That’s why I think Classic Westerns aren’t as good a test case as Tolkienian Medieval fantasy and any related things in scifi, and gangster movies. Classic Westerns weren’t positing a world in which genocide should be cheered on, they were made for audiences that didn’t really have the concept of genocide. Now that we (or many of us, at least) know “Cowboys & Indians” to be about genocide, those Westerns make us uncomfortable, and more recent Westerns are either reconstructed ones, like Dances With Wolves, or else they are more “Cowboys vs Outlaws”. Tolkienian fantasy, on the other hand, asks us to accept the possibility of races of creatures, which are apparently sentient, but inherently and irredeemably evil–sentient beings to whom the human condition doesn’t apply.

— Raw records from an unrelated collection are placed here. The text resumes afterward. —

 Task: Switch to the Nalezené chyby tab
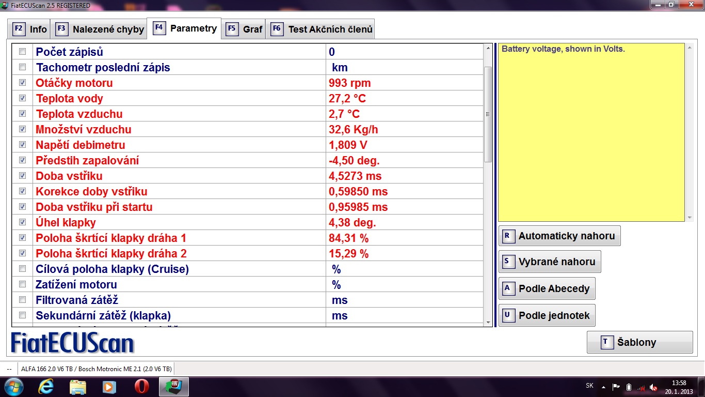tap(101, 29)
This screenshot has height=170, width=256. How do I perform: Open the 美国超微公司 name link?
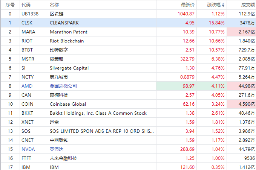[x=63, y=86]
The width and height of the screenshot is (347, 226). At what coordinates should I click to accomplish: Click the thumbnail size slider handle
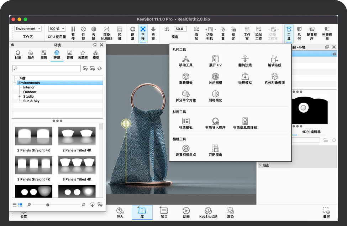coord(48,205)
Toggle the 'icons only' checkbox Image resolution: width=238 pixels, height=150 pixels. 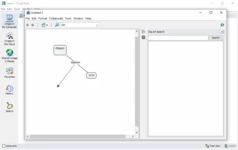[4, 146]
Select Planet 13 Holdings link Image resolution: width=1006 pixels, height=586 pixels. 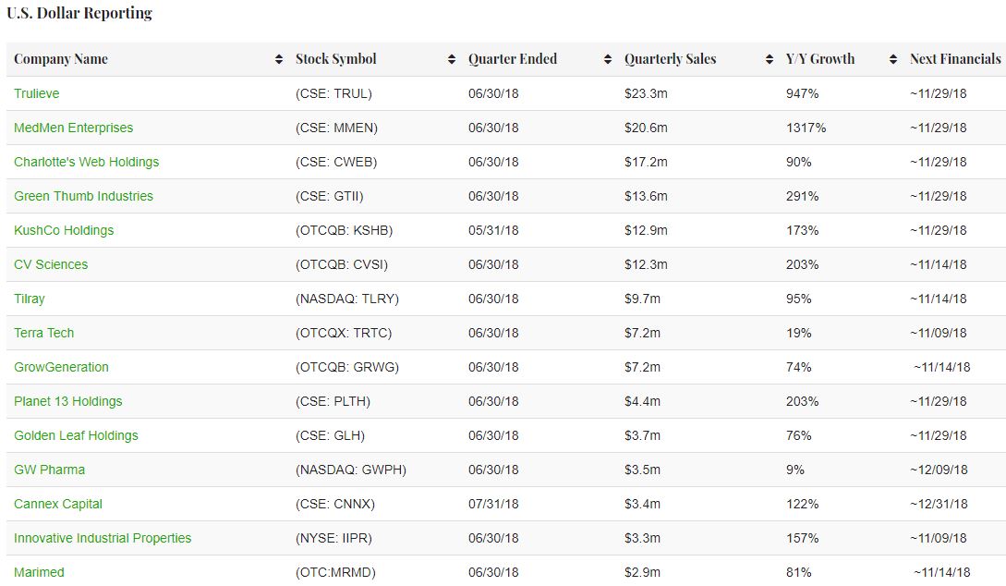click(x=67, y=401)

In some settings with such badguys, including a lot of videogames and action movies, this is basically just a conceit that lets us (cheer for people who) shoot badguys without guilt (zombie fiction, anyone?) Some Medieval fantasy, like Tolkien, seems to have a bit more moral ambition, and certainly the inherent and irredeemable evilness of orcs wasn’t at all necessary to the plot of carrying the ring to Mordor, but it’s hard for me to fathom what LOTR would say if we read it as morality fiction.

A more recent thing in Medieval fantasy, closer to the spirit of gangster fiction, is George R R Martin’s novels, which, although there is magic and blah blah blah, are essentially putting us in a time and place in which enlightenment values haven’t been invented yet (or haven’t become widespread yet), and so goodness and badness exist, but don’t have the correspondingly good/bad consequences we want them to. “Good” (fair, honest) aristocrats are often not good for the rest of the world. Martin’s aristocrats haven’t figured out a sufficiently consequentialist moral code, whereas for gangsters, arguably they are deprived of moral grounding for other reasons–we might call them morally handicapped.

These are all cases of projecting or moral imagination backwards (Martin) or downwards (Puzo) or who the hell knows where (Tolkien), so I don’t see why we couldn’t also project it forward, but I don’t know scifi well enough to say who, if anybody, is doing that.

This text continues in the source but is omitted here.